● **Exercise directions**
This exercise calls for a copy of every line in the listing below that carries the word "indicator".
==================================================
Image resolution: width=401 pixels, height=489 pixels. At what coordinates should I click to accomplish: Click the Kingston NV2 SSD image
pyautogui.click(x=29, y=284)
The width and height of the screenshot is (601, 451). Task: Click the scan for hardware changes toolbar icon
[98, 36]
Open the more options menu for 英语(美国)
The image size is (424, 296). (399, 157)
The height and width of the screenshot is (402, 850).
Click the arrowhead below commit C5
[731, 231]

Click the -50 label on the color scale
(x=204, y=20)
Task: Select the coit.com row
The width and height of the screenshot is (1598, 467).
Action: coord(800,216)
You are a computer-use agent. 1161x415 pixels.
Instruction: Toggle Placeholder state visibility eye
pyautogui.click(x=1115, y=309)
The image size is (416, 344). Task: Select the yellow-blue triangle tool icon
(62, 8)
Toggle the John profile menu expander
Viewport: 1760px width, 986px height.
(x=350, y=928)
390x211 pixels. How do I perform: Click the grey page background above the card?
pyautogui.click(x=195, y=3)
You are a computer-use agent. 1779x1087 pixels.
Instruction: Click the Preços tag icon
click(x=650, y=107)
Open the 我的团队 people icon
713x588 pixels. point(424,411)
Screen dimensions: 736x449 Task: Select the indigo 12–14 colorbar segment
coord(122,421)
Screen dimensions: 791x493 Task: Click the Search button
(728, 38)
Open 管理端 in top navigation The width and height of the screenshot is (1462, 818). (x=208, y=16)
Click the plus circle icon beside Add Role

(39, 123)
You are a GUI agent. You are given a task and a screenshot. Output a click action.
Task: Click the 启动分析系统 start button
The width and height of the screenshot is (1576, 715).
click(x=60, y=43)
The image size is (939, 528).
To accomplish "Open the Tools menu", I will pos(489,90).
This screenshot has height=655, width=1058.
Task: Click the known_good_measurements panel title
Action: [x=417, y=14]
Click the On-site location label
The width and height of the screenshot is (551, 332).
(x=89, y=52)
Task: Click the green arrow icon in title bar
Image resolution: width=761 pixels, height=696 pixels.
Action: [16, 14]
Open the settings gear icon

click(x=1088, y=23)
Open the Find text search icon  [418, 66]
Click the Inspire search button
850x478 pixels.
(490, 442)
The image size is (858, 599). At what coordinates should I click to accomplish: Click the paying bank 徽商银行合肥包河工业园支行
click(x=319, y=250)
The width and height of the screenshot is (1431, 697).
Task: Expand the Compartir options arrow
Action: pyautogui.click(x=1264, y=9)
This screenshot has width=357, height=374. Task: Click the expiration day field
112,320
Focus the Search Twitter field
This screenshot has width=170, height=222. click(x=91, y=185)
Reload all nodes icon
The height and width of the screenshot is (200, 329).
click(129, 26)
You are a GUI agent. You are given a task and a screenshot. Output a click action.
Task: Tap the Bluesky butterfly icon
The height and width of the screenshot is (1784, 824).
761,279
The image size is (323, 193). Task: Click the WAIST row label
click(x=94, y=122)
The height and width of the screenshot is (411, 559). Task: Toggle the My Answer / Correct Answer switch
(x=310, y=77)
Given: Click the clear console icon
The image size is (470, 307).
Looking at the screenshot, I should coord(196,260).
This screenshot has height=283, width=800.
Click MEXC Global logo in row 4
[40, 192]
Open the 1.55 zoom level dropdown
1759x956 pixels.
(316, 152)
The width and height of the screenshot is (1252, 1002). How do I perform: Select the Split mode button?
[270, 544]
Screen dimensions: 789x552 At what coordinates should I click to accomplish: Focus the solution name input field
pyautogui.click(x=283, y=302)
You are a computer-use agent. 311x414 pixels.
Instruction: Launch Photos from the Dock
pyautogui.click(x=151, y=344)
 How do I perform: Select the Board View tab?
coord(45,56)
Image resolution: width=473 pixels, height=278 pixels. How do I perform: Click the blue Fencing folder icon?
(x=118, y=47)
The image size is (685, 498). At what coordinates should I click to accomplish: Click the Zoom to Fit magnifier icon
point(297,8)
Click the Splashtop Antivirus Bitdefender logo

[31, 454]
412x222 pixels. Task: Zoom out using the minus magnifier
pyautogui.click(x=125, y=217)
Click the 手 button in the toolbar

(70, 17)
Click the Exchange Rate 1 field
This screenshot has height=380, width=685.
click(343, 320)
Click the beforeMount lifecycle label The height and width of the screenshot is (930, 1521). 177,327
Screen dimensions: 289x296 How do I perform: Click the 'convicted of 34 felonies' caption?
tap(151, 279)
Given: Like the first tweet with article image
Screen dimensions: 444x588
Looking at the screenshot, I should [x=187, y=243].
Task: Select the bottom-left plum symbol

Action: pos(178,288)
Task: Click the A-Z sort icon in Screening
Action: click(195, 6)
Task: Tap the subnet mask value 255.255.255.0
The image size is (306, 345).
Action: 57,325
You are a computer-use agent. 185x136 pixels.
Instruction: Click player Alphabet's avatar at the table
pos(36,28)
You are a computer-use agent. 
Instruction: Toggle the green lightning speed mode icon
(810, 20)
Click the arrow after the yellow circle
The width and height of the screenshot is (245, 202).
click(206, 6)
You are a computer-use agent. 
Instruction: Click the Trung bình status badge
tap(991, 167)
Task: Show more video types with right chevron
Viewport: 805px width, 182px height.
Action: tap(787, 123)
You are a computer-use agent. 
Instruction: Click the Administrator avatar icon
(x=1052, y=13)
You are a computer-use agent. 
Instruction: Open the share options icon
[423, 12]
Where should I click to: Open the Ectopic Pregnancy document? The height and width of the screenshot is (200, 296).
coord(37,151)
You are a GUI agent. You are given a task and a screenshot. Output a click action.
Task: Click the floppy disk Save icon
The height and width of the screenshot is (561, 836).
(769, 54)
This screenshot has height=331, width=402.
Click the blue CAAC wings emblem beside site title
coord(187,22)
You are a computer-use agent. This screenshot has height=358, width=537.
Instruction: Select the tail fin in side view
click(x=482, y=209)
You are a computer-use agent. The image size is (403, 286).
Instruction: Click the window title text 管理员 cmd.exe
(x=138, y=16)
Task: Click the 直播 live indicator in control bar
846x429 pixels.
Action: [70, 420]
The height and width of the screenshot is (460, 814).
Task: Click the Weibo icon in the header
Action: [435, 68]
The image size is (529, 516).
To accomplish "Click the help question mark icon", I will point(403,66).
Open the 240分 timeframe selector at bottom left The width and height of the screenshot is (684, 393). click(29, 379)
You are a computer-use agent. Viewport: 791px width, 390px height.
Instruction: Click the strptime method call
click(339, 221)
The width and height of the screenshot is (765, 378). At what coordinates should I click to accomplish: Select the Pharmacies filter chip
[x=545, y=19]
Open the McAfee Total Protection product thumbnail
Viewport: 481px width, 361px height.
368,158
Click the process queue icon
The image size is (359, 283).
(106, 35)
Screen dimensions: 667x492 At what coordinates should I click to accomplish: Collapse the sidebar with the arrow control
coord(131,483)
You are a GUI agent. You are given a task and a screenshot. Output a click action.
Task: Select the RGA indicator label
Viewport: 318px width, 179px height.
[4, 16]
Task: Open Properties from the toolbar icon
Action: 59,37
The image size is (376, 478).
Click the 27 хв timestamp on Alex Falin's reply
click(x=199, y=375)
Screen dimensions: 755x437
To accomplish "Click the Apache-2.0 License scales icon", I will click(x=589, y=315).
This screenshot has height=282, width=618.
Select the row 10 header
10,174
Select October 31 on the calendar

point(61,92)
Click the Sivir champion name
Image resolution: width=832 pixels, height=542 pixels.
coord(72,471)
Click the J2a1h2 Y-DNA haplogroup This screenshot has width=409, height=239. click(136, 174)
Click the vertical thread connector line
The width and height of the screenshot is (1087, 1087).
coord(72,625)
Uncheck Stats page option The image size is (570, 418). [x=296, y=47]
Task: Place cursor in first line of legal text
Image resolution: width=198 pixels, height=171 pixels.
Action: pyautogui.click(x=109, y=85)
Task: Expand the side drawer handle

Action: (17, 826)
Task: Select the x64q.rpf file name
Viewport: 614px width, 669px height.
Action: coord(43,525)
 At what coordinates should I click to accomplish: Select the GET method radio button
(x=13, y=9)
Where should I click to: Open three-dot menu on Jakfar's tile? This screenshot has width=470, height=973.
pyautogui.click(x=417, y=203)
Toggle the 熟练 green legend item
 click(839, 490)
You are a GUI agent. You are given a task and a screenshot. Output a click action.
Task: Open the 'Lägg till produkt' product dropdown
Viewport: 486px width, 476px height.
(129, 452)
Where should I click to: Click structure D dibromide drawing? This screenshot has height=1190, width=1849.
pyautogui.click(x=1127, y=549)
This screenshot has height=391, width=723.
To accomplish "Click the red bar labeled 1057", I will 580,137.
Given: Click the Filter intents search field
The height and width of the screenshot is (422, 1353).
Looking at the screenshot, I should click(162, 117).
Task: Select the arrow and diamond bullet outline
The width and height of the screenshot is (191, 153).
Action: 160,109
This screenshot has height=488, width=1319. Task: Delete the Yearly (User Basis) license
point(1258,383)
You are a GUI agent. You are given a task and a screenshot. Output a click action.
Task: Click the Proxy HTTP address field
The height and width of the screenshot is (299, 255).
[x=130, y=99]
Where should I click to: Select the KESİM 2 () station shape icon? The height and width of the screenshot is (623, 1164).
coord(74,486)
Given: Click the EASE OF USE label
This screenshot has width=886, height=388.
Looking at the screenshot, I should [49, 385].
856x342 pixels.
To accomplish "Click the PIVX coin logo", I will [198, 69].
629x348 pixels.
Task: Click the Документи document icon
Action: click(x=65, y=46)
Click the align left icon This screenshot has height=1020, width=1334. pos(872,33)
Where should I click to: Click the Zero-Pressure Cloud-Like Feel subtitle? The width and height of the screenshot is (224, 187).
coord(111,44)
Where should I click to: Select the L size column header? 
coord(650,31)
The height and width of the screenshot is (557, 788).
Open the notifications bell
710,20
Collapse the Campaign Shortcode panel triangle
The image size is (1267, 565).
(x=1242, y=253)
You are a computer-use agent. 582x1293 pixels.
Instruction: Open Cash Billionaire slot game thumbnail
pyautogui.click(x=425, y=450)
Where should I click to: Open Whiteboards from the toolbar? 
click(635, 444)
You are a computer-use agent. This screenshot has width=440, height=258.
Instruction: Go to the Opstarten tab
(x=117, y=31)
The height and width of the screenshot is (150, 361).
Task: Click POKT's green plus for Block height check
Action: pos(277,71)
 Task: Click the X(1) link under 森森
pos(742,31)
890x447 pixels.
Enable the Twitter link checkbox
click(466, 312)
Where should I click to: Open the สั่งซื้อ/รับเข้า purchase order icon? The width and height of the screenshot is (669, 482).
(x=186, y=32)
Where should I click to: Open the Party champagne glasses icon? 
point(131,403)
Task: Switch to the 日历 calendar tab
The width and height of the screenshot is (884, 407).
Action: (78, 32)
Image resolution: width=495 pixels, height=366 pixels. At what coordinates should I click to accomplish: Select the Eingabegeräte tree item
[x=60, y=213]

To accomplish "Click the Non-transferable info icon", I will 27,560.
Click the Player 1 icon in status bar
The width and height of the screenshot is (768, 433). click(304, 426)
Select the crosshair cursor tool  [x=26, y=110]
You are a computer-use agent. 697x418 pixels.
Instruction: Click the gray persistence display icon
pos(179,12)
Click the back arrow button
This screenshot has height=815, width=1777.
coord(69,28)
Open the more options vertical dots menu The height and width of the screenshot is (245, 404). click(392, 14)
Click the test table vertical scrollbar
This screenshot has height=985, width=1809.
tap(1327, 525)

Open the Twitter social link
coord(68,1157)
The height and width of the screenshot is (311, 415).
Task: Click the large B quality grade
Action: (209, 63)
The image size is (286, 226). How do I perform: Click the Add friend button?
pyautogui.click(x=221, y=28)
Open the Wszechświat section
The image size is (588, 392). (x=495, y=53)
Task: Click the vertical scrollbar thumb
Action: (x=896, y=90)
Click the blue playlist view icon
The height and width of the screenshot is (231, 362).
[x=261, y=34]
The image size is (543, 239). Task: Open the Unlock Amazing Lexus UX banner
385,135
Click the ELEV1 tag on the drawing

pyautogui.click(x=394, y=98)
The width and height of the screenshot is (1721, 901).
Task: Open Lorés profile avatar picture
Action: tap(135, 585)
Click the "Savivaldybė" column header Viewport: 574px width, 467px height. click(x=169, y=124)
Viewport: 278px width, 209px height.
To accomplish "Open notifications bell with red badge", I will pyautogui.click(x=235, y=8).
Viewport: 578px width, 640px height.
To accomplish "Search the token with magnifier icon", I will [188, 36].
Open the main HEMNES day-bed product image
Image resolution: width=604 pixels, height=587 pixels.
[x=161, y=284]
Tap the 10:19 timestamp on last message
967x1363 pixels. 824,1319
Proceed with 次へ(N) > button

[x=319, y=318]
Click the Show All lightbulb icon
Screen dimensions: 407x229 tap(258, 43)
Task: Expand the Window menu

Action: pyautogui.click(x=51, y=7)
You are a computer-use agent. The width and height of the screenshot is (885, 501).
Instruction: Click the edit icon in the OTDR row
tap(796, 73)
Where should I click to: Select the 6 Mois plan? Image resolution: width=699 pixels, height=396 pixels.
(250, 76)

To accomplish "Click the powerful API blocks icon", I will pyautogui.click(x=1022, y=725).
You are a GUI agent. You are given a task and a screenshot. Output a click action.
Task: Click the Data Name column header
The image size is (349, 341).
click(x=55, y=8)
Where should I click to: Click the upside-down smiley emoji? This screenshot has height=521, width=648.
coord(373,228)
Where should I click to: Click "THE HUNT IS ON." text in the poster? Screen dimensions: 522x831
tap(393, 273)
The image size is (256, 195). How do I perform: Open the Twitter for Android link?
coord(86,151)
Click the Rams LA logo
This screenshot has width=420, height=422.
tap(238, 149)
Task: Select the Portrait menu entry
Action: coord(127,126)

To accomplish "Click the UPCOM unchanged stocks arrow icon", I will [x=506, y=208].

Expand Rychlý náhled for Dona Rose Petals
==================================================
● **Expected answer**
Task: Click the 直播 live indicator in control bar
Task: Select the RGA indicator label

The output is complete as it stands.